Maxie obeyed her command reluctantly, and not
without a quick glance over his shoulder toward the gate. Ashley
hurried inside and closed the door behind them, quietly locking and
deadbolting it. She rushed through the kitchen, then the den, and
into the entryway. Reaching behind her raincoat beside the door she
retrieved a sawed-off, pump shotgun. She ascertained that there was
a shell in the chamber, flipped off the safety, turned off the
front porch light. Lifting a handheld radio from a hook beside the
door she keyed it, speaking softly.

"Ashley here. Maxie spotted someone out
front. I’m going to check."

"What? Wait for backup."

She frowned. That was procedure, and simply
good survival tactics, but the thought of an invader standing at
that moment on
her
ground, threatening her, and Maxie, and
Marie, stirred a self-righteous anger within that burned like
fire.

The radio crackled again. "Ashley?"

"Won’t take a minute," she said, hanging the
radio back on the hook and turning down the volume.

A rustling sound caused her whirl.

Marie, wrapped in a cotton robe, stood in the
hallway regarding her with a quizzical, anxious expression.

"I’m sure it’s nothing," said Ashley,
watching the teenager’s bright blue eyes fall on the gun.
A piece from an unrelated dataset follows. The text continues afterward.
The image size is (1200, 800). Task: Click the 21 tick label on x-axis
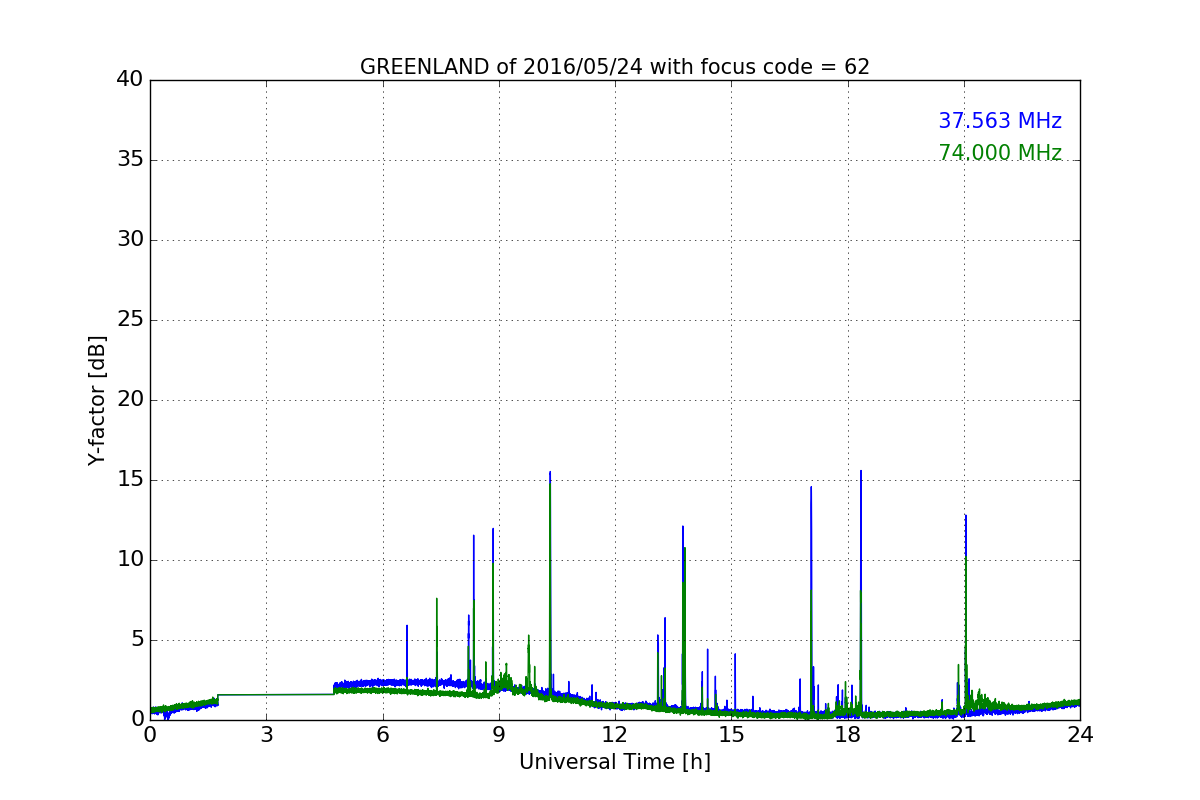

Marie had as much reason as Ashley to be
afraid of night visitors, but the girl had always exhibited a
determination equal to Ashley’s not to give in to her fears. Ashley
could see her back stiffen as she hurried into her bedroom,
returning with a small revolver.

"You wait here," said Ashley. "And lock the
door behind me."

The girl simply nodded her assent.

"If anyone comes through this door but me or
Maxie," said Ashley, "shoot them. Don’t talk. Shoot."

The girl nodded again.

Ashley snatched a flashlight from the shelf
above her raincoat and quietly opened the door, slipping through it
and quickly into the shadows along the wall, whispering for Maxie
to follow. The hesitant
nicking
of his nails on the
floorboards gave her heart. He might be as afraid as she was of
whoever was out there, but he wasn’t about to desert.

She quickly found the figure again, and it
definitely wasn’t a trick of the light. The thought of a man or men
invading the valley under cover of darkness stirred memories she
had struggled for years to hold at bay. She jerked in a breath,
reaching deep for the anger again, the one emotion that could
really vanquish her fear. A pressurized warmth slowly mushroomed in
her chest, and her quivering arms hardened, her grip tightening
around the shotgun once more.

"Damn you," she muttered, her finger slipping
onto the trigger.

She stepped out of the shadows and strode
with an air of confidence she hardly felt down the steps onto the
walk. The figure never moved. When she reached the last concrete
square in the lawn she crunched along the gravel drive. A light
huffing at her side assured that Maxie was still with her, but he
wasn’t quite brave enough to growl or bark or lead the way. Still
the presence of the big dog lent her courage. Only now she wondered
if it wouldn’t have been better to leave him inside with Marie to
lend the girl support. She hadn’t been thinking clearly enough, and
muddy thinking could get them all killed.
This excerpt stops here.